ARC Supports Leukemia-Stromal Interactions By Regulating Multiple Receptor-Chemokine Axes In AML

We have reported that “apoptosis repressor with caspase recruitment domain” (ARC), an antiapoptotic protein promotes leukemia-stromal interactions in part by increasing the expression of CXCR4 in AML cells and of CXCL12 (SDF-1) in mesenchymal stromal cells (MSCs) (Carter et al., ASH 2012). To further understand the mechanisms of action of ARC in mediating leukemia-stromal interactions, we examined the expression of multiple chemokines by quantitative cytokine PCR array in ARC knockdown (KD) and control MSCs. We found that among 6 C-X-C motif and 22 C-C motif chemokines, CXCL12, CCL2 and CCL4 are highly expressed and upregulated by ARC in MSCs.

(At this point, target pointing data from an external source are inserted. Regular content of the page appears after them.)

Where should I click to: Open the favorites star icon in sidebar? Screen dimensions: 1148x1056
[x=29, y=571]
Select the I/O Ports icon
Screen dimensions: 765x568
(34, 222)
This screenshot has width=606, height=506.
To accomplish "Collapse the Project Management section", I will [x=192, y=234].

We then determined the protein levels of CCR2 and CCR5, the respective receptors for CCL2 and CCL4, in bone marrow samples from 8 AML patients and found that CCR2 was highly expressed in all samples and CCR5 was detectable in 75 % suggesting that the CCR2/CCL2 and CCR5/CCL4 axes may also contribute to leukemia-stromal interactions in AML. Trans-well migration assays showed that CCL2 and CCL4 induced the migration of AML cells which was antagonized by blocking antibodies or small molecule inhibitors. AML cells migrated less to ARC KD than to control MSCs. Primary leukemia cells from AML patient samples also migrated towards CCL2 and CCL4, and this migration correlated with the expression of the respective receptors in the leukemia cells.

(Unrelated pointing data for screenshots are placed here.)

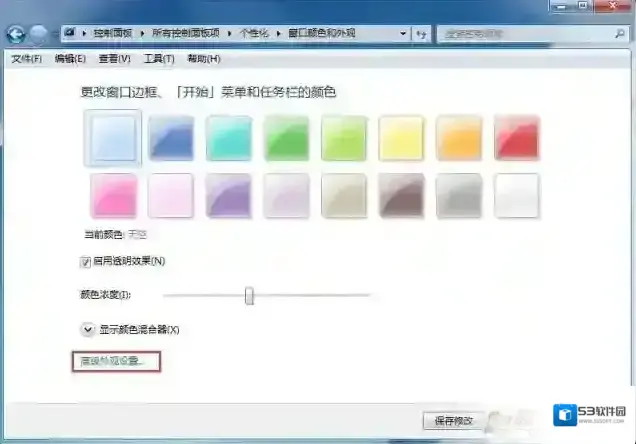Open the address bar history dropdown arrow
This screenshot has width=636, height=444.
click(x=403, y=33)
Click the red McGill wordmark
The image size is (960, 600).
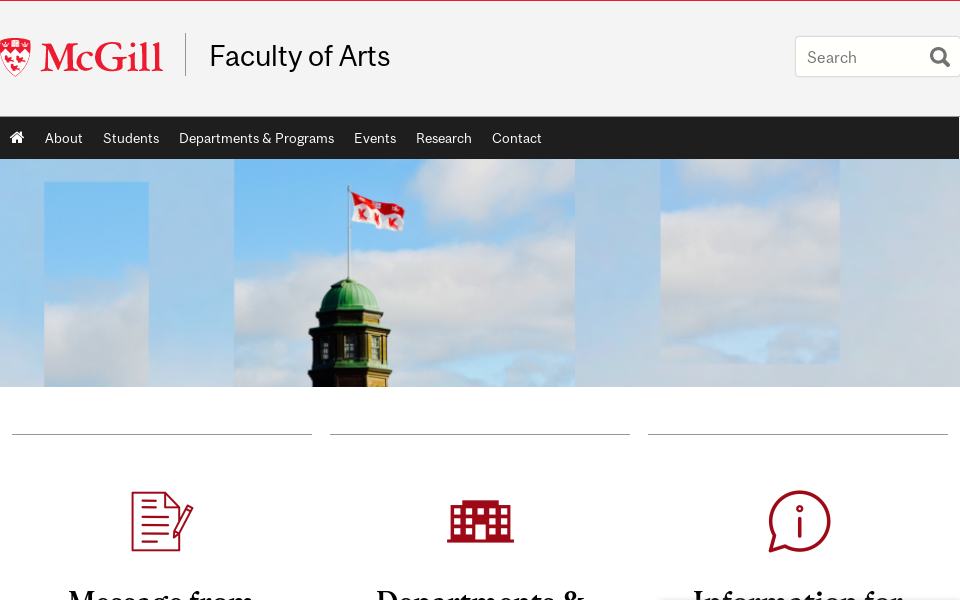click(101, 56)
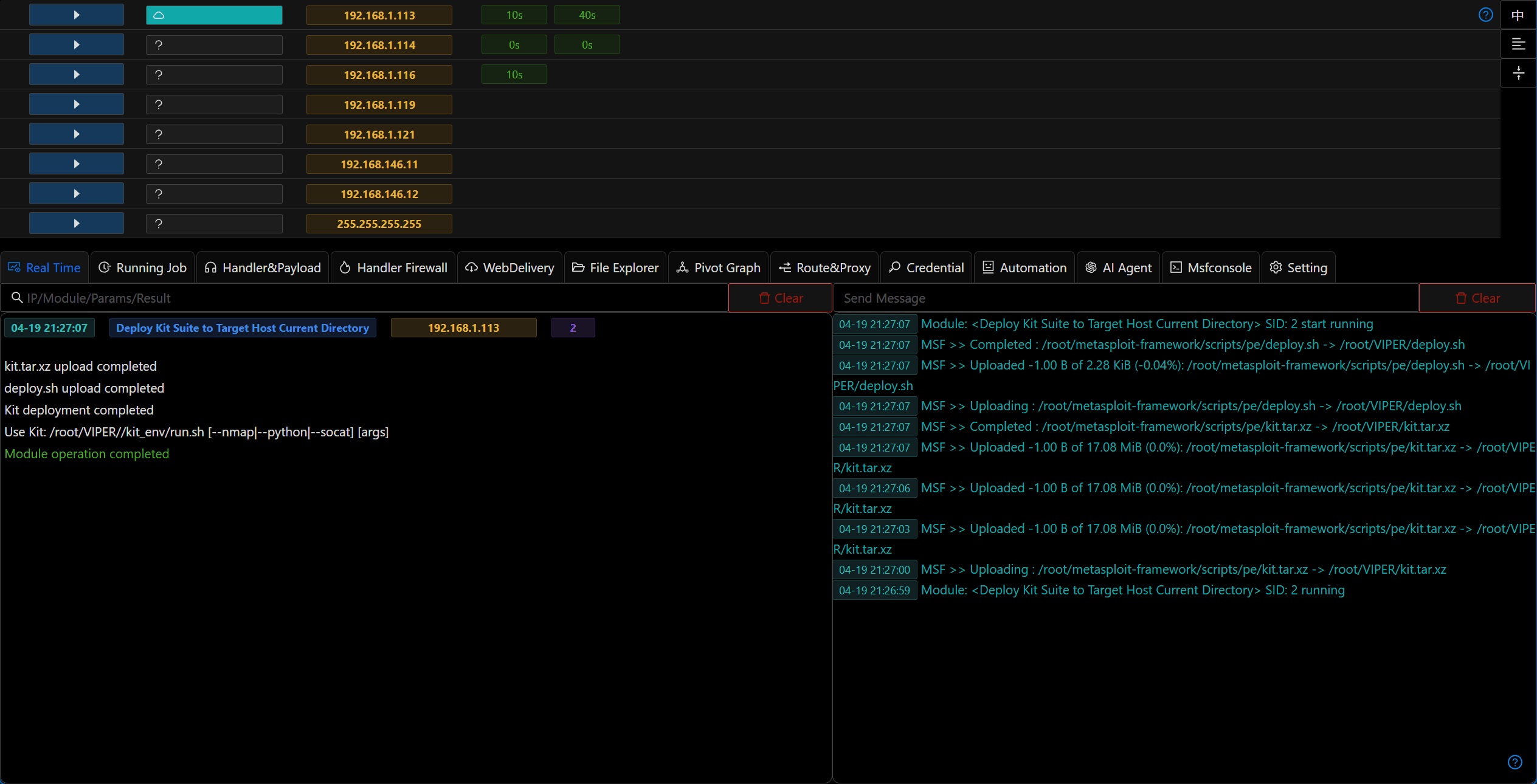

Co-culture of MSCs with leukemia cells greatly increased the levels of CXCL12, CCL2, and CCL4 in MSCs and the increase was diminished when co-cultured with ARC KD and increased when co-cultured with ARC overexpressing (OE) cells was compared to their respective controls, suggesting that chemokine expression in MSCs is in part regulated by ARC-mediated signaling from AML cells. Cytokine PCR array revealed that IL1β expression is increased in ARC OE and decreased in ARC KD cells. Conversely, the level of the IL1 receptor antagonist IL1RN is lower in ARC OE and higher in ARC KD. ARC OE cells also secreted more IL1β while ARC KD cells secreted less. Furthermore, co-cultures with MSCs increased the expression of IL1β in AML cells. IL1β greatly increased the levels of CCL2, CCL4, and CXCL12 in MSCs and the increase was largely diminished by co-treating the MSCs with IL1β antagonist IL1βRA. Similarly, treating MSCs with conditioned media from AML cells increased the expression of the chemokines in MSCs, and the increase was reduced with conditioned medium from ARC KD cells; this increase was diminished by IL1βRA. Furthermore, IL1βRA blocked the migration of these cells toward CCL2 and CCL4.

Using a 3-D model in which cancellous bone was covered with MSCs, we found fewer OCI-AML3 cells attached to MSCs when ARC was knocked down in these cells further supporting the role of ARC in leukemia-stromal interactions.

ARC is a member of caspase recruitment domain (CARD) containing proteins that have diverse functions such as antiapoptosis and regulation of NFκB activity. ARC participation in cell death suppression and leukemia-stromal interactions suggests that ARC may interact not only with apoptosis regulators but also with signaling proteins to regulate multiple cellular functions in AML.